What is required: Write out the data that follows. Keep every character unchanged.

[Stored entries]
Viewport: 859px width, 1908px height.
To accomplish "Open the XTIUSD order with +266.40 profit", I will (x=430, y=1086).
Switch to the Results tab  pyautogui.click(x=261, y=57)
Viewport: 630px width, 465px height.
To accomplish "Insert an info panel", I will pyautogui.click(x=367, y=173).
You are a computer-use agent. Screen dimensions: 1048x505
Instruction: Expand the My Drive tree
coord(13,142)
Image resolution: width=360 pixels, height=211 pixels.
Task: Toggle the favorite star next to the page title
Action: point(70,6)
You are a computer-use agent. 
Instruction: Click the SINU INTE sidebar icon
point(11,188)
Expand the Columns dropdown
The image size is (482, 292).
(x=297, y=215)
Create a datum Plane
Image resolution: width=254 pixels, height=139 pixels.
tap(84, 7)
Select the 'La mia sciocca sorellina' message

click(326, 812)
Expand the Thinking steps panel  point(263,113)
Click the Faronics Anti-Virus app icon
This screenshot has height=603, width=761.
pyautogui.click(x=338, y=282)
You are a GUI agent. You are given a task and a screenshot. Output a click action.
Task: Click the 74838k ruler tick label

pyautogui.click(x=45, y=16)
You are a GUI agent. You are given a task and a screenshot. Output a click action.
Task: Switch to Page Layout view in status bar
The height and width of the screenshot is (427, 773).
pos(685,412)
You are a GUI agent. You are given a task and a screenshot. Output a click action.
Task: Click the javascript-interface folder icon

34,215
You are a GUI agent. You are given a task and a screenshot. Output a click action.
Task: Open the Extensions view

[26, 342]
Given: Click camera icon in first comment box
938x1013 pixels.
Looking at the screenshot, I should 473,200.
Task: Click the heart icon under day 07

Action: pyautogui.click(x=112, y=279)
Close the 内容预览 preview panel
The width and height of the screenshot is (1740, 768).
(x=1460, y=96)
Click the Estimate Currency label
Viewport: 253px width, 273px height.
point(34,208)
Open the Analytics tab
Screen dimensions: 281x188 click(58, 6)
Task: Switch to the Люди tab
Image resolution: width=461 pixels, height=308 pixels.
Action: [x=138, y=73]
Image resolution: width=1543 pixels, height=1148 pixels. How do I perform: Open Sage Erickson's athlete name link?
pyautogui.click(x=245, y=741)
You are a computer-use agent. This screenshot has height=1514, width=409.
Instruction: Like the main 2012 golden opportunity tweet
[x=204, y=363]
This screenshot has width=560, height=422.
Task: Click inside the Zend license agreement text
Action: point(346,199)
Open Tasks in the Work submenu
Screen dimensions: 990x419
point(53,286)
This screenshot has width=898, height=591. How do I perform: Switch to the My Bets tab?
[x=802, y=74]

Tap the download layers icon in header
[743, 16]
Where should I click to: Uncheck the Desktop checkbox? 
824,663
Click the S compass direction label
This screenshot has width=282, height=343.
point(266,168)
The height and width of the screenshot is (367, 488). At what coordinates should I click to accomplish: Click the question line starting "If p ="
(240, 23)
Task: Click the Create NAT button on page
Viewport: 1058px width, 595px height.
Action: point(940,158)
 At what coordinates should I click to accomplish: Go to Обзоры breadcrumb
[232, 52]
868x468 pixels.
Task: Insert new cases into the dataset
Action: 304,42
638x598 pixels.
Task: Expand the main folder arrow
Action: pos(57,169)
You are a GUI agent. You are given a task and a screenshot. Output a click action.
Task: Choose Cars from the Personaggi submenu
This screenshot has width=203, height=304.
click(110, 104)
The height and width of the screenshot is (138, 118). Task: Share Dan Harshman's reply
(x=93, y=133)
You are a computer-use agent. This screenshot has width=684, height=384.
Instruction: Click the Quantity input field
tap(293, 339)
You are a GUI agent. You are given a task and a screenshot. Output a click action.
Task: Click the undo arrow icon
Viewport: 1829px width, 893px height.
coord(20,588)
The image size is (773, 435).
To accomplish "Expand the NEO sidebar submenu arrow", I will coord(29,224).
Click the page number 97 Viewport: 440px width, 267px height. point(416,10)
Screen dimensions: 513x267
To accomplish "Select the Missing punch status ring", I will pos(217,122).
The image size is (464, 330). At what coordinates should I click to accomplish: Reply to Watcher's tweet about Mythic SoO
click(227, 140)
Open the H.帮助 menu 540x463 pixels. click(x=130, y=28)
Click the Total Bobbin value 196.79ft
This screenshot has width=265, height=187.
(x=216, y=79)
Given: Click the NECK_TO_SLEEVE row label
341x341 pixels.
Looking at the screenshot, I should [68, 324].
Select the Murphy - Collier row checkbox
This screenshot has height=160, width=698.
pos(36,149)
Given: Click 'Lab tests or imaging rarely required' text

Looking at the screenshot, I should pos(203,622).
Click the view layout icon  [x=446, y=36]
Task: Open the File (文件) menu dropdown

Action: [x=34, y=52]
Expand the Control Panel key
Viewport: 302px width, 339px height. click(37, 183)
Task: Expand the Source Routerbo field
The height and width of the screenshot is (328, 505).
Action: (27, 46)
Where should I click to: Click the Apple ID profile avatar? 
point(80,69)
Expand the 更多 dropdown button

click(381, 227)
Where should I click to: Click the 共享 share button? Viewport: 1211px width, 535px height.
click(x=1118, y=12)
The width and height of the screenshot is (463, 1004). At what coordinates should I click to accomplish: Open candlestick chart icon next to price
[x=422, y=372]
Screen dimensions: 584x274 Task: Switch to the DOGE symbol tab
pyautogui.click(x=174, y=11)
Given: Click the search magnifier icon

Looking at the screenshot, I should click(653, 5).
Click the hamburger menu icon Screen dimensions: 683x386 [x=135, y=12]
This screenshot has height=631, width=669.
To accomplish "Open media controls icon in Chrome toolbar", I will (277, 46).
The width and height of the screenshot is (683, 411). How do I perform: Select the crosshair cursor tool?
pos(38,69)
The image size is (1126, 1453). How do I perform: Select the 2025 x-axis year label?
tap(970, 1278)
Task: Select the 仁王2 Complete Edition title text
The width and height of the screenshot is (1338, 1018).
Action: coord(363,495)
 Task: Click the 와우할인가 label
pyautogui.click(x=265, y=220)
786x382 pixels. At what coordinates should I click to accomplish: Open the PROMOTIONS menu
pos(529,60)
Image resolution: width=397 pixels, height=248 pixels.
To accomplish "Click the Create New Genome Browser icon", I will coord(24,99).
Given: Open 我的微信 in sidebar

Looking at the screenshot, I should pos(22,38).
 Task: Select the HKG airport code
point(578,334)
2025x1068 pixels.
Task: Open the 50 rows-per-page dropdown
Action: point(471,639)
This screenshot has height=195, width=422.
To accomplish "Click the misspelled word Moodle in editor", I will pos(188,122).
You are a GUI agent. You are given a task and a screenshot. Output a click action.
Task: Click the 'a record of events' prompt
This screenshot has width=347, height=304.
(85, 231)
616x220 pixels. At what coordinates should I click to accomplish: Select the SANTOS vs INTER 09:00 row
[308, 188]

Output for this task:
Viewport: 859px width, 1908px height.
To accomplish "Open the XTIUSD order with +266.40 profit", I will (x=430, y=1086).
Switch to the Results tab  pyautogui.click(x=261, y=57)
Viewport: 630px width, 465px height.
To accomplish "Insert an info panel", I will pyautogui.click(x=367, y=173).
You are a computer-use agent. Screen dimensions: 1048x505
Instruction: Expand the My Drive tree
coord(13,142)
Image resolution: width=360 pixels, height=211 pixels.
Task: Toggle the favorite star next to the page title
Action: point(70,6)
You are a computer-use agent. 
Instruction: Click the SINU INTE sidebar icon
point(11,188)
Expand the Columns dropdown
The image size is (482, 292).
(x=297, y=215)
Create a datum Plane
Image resolution: width=254 pixels, height=139 pixels.
tap(84, 7)
Select the 'La mia sciocca sorellina' message

click(326, 812)
Expand the Thinking steps panel  point(263,113)
Click the Faronics Anti-Virus app icon
This screenshot has height=603, width=761.
pyautogui.click(x=338, y=282)
You are a GUI agent. You are given a task and a screenshot. Output a click action.
Task: Click the 74838k ruler tick label

pyautogui.click(x=45, y=16)
You are a GUI agent. You are given a task and a screenshot. Output a click action.
Task: Switch to Page Layout view in status bar
The height and width of the screenshot is (427, 773).
pos(685,412)
You are a GUI agent. You are given a task and a screenshot. Output a click action.
Task: Click the javascript-interface folder icon

34,215
You are a GUI agent. You are given a task and a screenshot. Output a click action.
Task: Open the Extensions view

[26, 342]
Given: Click camera icon in first comment box
938x1013 pixels.
Looking at the screenshot, I should 473,200.
Task: Click the heart icon under day 07

Action: pyautogui.click(x=112, y=279)
Close the 内容预览 preview panel
The width and height of the screenshot is (1740, 768).
(x=1460, y=96)
Click the Estimate Currency label
Viewport: 253px width, 273px height.
point(34,208)
Open the Analytics tab
Screen dimensions: 281x188 click(58, 6)
Task: Switch to the Люди tab
Image resolution: width=461 pixels, height=308 pixels.
Action: [x=138, y=73]
Image resolution: width=1543 pixels, height=1148 pixels. How do I perform: Open Sage Erickson's athlete name link?
pyautogui.click(x=245, y=741)
You are a computer-use agent. This screenshot has height=1514, width=409.
Instruction: Like the main 2012 golden opportunity tweet
[x=204, y=363]
This screenshot has width=560, height=422.
Task: Click inside the Zend license agreement text
Action: point(346,199)
Open Tasks in the Work submenu
Screen dimensions: 990x419
point(53,286)
This screenshot has width=898, height=591. How do I perform: Switch to the My Bets tab?
[x=802, y=74]

Tap the download layers icon in header
[743, 16]
Where should I click to: Uncheck the Desktop checkbox? 
824,663
Click the S compass direction label
This screenshot has width=282, height=343.
point(266,168)
The height and width of the screenshot is (367, 488). At what coordinates should I click to accomplish: Click the question line starting "If p ="
(240, 23)
Task: Click the Create NAT button on page
Viewport: 1058px width, 595px height.
Action: point(940,158)
 At what coordinates should I click to accomplish: Go to Обзоры breadcrumb
[232, 52]
868x468 pixels.
Task: Insert new cases into the dataset
Action: 304,42
638x598 pixels.
Task: Expand the main folder arrow
Action: pos(57,169)
You are a GUI agent. You are given a task and a screenshot. Output a click action.
Task: Choose Cars from the Personaggi submenu
This screenshot has width=203, height=304.
click(110, 104)
The height and width of the screenshot is (138, 118). Task: Share Dan Harshman's reply
(x=93, y=133)
You are a computer-use agent. This screenshot has width=684, height=384.
Instruction: Click the Quantity input field
tap(293, 339)
You are a GUI agent. You are given a task and a screenshot. Output a click action.
Task: Click the undo arrow icon
Viewport: 1829px width, 893px height.
coord(20,588)
The image size is (773, 435).
To accomplish "Expand the NEO sidebar submenu arrow", I will coord(29,224).
Click the page number 97 Viewport: 440px width, 267px height. point(416,10)
Screen dimensions: 513x267
To accomplish "Select the Missing punch status ring", I will pos(217,122).
The image size is (464, 330). At what coordinates should I click to accomplish: Reply to Watcher's tweet about Mythic SoO
click(227, 140)
Open the H.帮助 menu 540x463 pixels. click(x=130, y=28)
Click the Total Bobbin value 196.79ft
This screenshot has width=265, height=187.
(x=216, y=79)
Given: Click the NECK_TO_SLEEVE row label
341x341 pixels.
Looking at the screenshot, I should [68, 324].
Select the Murphy - Collier row checkbox
This screenshot has height=160, width=698.
pos(36,149)
Given: Click 'Lab tests or imaging rarely required' text

Looking at the screenshot, I should pos(203,622).
Click the view layout icon  [x=446, y=36]
Task: Open the File (文件) menu dropdown

Action: [x=34, y=52]
Expand the Control Panel key
Viewport: 302px width, 339px height. click(37, 183)
Task: Expand the Source Routerbo field
The height and width of the screenshot is (328, 505).
Action: (27, 46)
Where should I click to: Click the Apple ID profile avatar? 
point(80,69)
Expand the 更多 dropdown button

click(381, 227)
Where should I click to: Click the 共享 share button? Viewport: 1211px width, 535px height.
click(x=1118, y=12)
The width and height of the screenshot is (463, 1004). At what coordinates should I click to accomplish: Open candlestick chart icon next to price
[x=422, y=372]
Screen dimensions: 584x274 Task: Switch to the DOGE symbol tab
pyautogui.click(x=174, y=11)
Given: Click the search magnifier icon

Looking at the screenshot, I should click(653, 5).
Click the hamburger menu icon Screen dimensions: 683x386 [x=135, y=12]
This screenshot has height=631, width=669.
To accomplish "Open media controls icon in Chrome toolbar", I will (277, 46).
The width and height of the screenshot is (683, 411). How do I perform: Select the crosshair cursor tool?
pos(38,69)
The image size is (1126, 1453). How do I perform: Select the 2025 x-axis year label?
tap(970, 1278)
Task: Select the 仁王2 Complete Edition title text
The width and height of the screenshot is (1338, 1018).
Action: coord(363,495)
 Task: Click the 와우할인가 label
pyautogui.click(x=265, y=220)
786x382 pixels. At what coordinates should I click to accomplish: Open the PROMOTIONS menu
pos(529,60)
Image resolution: width=397 pixels, height=248 pixels.
To accomplish "Click the Create New Genome Browser icon", I will coord(24,99).
Given: Open 我的微信 in sidebar

Looking at the screenshot, I should pos(22,38).
 Task: Select the HKG airport code
point(578,334)
2025x1068 pixels.
Task: Open the 50 rows-per-page dropdown
Action: point(471,639)
This screenshot has height=195, width=422.
To accomplish "Click the misspelled word Moodle in editor", I will pos(188,122).
You are a GUI agent. You are given a task and a screenshot. Output a click action.
Task: Click the 'a record of events' prompt
This screenshot has width=347, height=304.
(85, 231)
616x220 pixels. At what coordinates should I click to accomplish: Select the SANTOS vs INTER 09:00 row
[308, 188]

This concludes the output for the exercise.